David W Hogg wrote:
Perhaps this is a question for hardware folks, not devel folks, but
could someone out there tell me if the reflective, b/w mode for the
monitor will be 8-bit greyscale or 1-bit on-off pixels? I am writing
an application for the laptop, but it is *essential* that it run
completely in the reflective mode if that is possible; I need to know
if I can use "greys" or only strict "black" and "white".
It is greyscale, but not a simple 8 bit-per-pixel mode. I don't
completely understand all the details, but I do know that if you are in
monochrome mode and you write color values of different luminance, you
see different shades of gray. For example, you can generate a
monotonically increasing brightness ramp as follows:
a) Set the display controller to RGB565 mode (the mode that we use in
most cases)
b) With the R and B components set to 0, increment G from 0 to 63
c) With G at 63, increment B from 0 to 31
d) With G at 63 and B at 31, increment R from 0 to 31.

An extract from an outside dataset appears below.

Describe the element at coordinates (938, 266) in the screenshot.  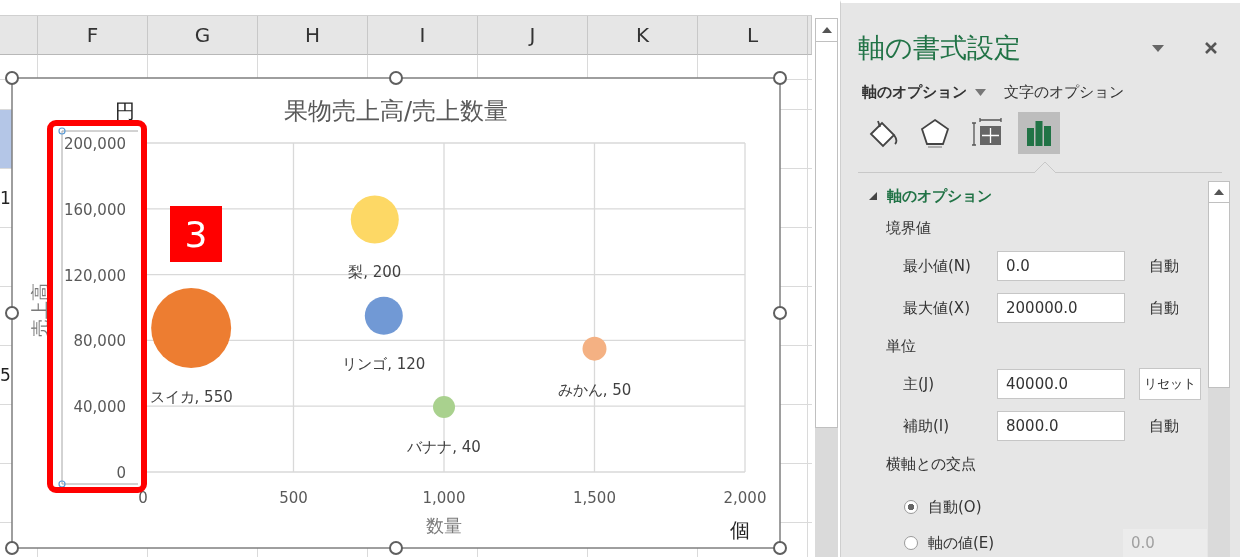
I see `field-label: 最小値(N)` at that location.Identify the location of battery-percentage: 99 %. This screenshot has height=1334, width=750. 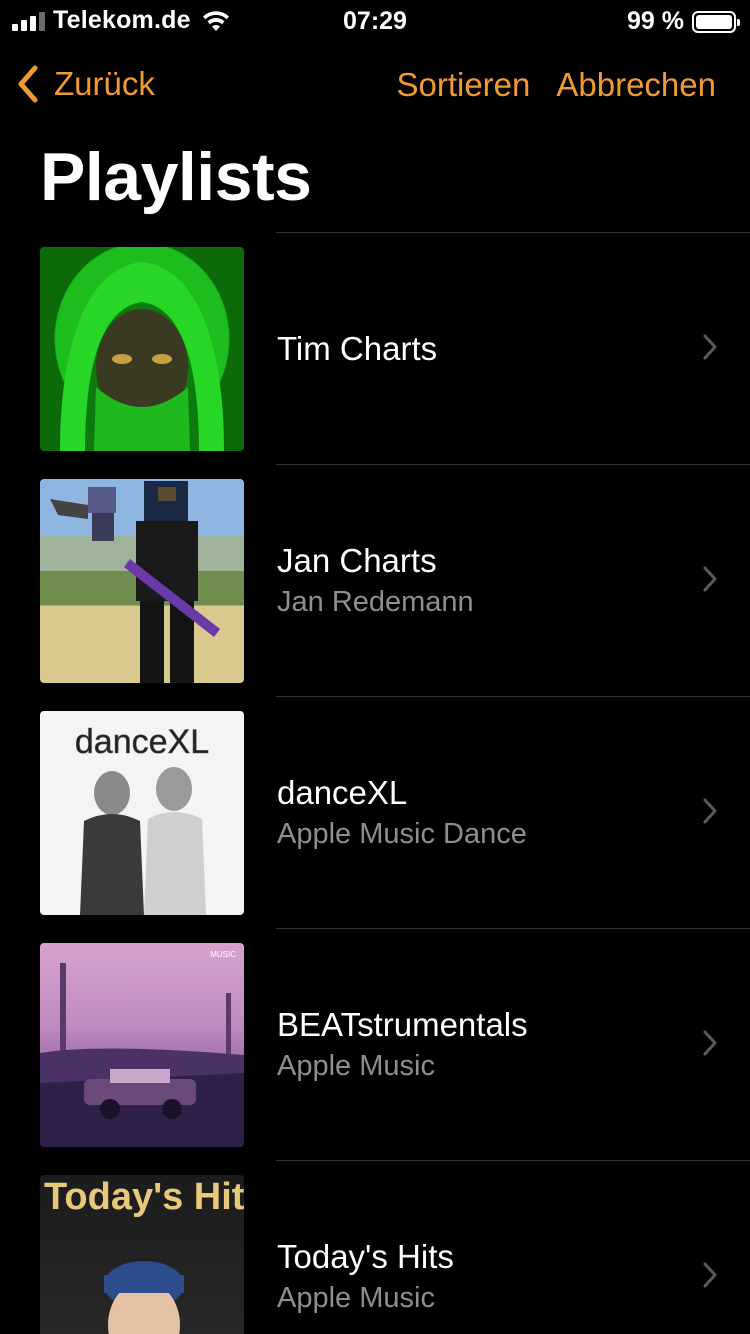
(656, 21).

That gives you 128 distinct grays, which my eye can distinguish for the
most part (although the darkest 10 or so look essentially black to me).
I presume that one could improve on that by using more subtle combinations.
Also, are there *software* handles for the reflective vs transmissive
modes, or is that always controlled by hardware and/or the user?
Both the backlight and the color/monochrome modes can be controlled in
software.
You can convince yourself of all these assertions with simple tests from
the firmware (it helps to use a recent firmware release like
http://wiki.laptop.org/go/OLPC_Firmware_Q2B61 , because the logo in
versions Q2B34 and later is multicolored, so it shows the different
shades of gray).
ok stdout @ iselect
ok 0 set-color
ok 0 bright!
The "set-color" command goes into monochrome mode, while the "bright!"
command turns the backlight all the way down.
There are ways to do this from Linux, but I don't have the details handy.
Thanks very much in advance for any help you can give.
Hogg
ps. If you want to know *why* I need to work in the reflective mode:
my application is for backyard/schoolyard astronomy and we must
maintain dark adaptation. See
http://howdy.physics.nyu.edu/index.php/OLPC_planetarium
pps. Hey you Media Lab types: I was Lego Lab 1989-1992.